Journal: Studies in health technology and informatics
Published Date:

Abstract

Most clinical texts including breast cancer patient summaries (BCPSs) are elaborated as narrative documents difficult to process by decision support systems. Annotators have been developed to extract the relevant content of such documents, e.g., MetaMap and cTAKES, that work with the English language and perform concept mapping using UMLS, SIFR and ECMT, that work for the French language and provide concepts using various terminologies. We compared the four annotators on a sample of 25 French BCPSs, pre-processed to manage acronyms and translated in English. We observed that MetaMap extracted the largest number of UMLS concepts (15,458), followed by SIFR (3,784), ECMT (1,962), and cTAKES (1,769). Each annotator extracted specific valuable information, not proposed by the other annotators.
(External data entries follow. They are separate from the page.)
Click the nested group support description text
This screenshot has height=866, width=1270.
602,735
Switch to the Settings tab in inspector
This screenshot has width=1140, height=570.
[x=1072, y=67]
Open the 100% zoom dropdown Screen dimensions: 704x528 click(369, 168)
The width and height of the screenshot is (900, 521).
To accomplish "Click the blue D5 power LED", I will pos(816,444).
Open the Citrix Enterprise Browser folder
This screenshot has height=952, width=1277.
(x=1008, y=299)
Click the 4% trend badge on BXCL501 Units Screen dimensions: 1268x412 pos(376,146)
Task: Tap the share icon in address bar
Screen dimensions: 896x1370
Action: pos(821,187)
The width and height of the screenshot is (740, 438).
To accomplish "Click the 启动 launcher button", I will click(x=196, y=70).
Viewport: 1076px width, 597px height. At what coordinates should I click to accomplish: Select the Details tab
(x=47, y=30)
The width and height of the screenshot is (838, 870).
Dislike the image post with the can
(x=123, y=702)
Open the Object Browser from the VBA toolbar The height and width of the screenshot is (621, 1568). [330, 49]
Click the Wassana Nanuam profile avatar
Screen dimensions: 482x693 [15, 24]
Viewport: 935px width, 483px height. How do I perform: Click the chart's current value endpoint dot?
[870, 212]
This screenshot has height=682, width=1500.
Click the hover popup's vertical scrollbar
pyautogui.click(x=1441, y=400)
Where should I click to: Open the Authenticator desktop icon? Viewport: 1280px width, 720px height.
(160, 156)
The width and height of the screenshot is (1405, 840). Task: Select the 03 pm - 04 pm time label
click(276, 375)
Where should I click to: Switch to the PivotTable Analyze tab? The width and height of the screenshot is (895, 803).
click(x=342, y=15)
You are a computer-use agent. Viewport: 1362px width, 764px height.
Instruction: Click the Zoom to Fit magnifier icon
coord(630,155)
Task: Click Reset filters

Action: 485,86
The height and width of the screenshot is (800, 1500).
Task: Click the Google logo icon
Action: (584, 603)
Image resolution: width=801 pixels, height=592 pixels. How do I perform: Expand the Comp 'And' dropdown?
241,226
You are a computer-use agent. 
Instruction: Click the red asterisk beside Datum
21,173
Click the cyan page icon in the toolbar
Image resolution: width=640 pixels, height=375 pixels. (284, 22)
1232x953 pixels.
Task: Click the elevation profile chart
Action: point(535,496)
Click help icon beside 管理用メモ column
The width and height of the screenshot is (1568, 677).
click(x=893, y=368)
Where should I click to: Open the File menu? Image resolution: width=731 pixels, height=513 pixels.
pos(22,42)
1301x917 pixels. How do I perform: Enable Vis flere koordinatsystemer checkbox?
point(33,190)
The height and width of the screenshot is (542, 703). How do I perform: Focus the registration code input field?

Considered as complementary, all annotators should be used in sequence to optimize the results.

Authors

  • Akram Redjdal
    Sorbonne Université, Université Sorbonne Paris Nord, Inserm, UMR S_1142, LIMICS, Paris, France.
  • Jacques Bouaud
    AP-HP, DRCD, Paris, France.
  • Joseph Gligorov
    Sorbonne Université, Institut Universitaire de Cancérologie, Paris, France.
  • Brigitte Seroussi
    Sorbonne Universités, UPMC Université Paris 06, UMR_S 1142, LIMICS, Paris, France.